Shichika knows that there has been no greater strategian than Togame in and before their time, nor will there be anyone greater when they are all gone, but for all her wit and cunning – Togame did not foresee Emonzaemon waiting for them at the outskirts of Owari, and so Togame is dead.

Which is a pity. Hitei-hime – and he still calls her Hitei-hime, even though she's not really a princess of anything anymore – isn't poor company, at least when she stops being indignant after he tells her he'll tear her to pieces; and the money she finances him with is much, _much_ more than what he and Togame had between them, which makes travelling and map-making and remaking very comfortable indeed.

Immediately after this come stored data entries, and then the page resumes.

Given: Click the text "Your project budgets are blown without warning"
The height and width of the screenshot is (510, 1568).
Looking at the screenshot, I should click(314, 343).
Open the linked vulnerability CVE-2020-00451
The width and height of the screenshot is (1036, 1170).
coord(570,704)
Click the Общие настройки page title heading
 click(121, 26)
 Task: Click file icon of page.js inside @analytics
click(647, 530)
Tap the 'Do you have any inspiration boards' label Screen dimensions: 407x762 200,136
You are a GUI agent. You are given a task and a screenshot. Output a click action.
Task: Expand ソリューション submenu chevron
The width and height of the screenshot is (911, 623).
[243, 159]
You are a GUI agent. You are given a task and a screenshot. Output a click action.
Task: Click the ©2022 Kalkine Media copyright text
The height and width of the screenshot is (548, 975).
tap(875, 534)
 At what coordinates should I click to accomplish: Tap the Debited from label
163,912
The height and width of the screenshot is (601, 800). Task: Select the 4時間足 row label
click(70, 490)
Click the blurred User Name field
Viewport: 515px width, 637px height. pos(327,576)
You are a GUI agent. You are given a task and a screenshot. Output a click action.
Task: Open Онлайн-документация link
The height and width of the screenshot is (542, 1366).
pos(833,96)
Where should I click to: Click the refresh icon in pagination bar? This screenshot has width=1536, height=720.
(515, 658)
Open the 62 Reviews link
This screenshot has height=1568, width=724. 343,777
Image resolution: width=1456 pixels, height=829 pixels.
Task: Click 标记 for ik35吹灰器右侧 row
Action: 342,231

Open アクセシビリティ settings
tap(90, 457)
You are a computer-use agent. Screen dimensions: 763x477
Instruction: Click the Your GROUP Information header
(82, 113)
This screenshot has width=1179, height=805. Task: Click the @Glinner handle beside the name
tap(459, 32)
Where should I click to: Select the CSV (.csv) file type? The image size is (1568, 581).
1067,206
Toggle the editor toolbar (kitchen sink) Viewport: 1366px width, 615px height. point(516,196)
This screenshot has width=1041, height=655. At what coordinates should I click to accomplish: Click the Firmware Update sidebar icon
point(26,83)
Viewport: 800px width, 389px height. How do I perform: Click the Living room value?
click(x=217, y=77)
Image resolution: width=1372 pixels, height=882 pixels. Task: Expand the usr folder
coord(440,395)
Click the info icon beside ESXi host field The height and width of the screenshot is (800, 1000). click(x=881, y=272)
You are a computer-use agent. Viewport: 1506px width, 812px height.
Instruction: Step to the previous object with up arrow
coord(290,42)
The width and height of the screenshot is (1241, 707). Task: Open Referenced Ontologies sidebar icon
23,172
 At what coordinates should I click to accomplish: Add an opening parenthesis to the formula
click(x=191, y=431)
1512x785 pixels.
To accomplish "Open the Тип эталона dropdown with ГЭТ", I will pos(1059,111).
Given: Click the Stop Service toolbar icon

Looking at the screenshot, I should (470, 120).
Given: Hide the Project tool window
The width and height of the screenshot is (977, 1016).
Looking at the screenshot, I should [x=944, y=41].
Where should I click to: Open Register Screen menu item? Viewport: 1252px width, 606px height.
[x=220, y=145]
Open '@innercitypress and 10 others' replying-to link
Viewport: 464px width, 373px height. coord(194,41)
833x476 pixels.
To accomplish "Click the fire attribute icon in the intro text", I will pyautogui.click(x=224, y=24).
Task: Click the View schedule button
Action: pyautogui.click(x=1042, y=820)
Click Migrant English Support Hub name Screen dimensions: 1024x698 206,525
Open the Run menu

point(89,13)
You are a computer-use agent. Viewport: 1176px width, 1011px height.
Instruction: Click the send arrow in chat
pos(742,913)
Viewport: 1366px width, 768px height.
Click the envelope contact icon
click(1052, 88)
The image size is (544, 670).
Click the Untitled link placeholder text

It's only that he'll never fall for her.

––

Map-making, as it turns out, is much harder than it appears. The coasts are hard, especially the funny edges, with the cliffs and ports and towns that appear out of nowhere, and the towns that no longer exist (like the Maniwa village, like Konayuki's village) and the main roads and highways...

Hitei-hime rolls her eyes whenever they stop at the next town and they go through his maps and she redraws them. Which is what princesses like Hitei-hime are good at doing – writing and calligraphy and diplomacy, like arguing (about how he was doing it wrong) and negotiating ("I can do it _just fine,_ Shichika— give. Me. The. Brush. _Back._") and backstabbing (he doesn't like to think about this part. It reminds him about what Emonzaemon called Togame before he shot her – Yousha-hime, a princess who was no longer a princess after his father killed hers.)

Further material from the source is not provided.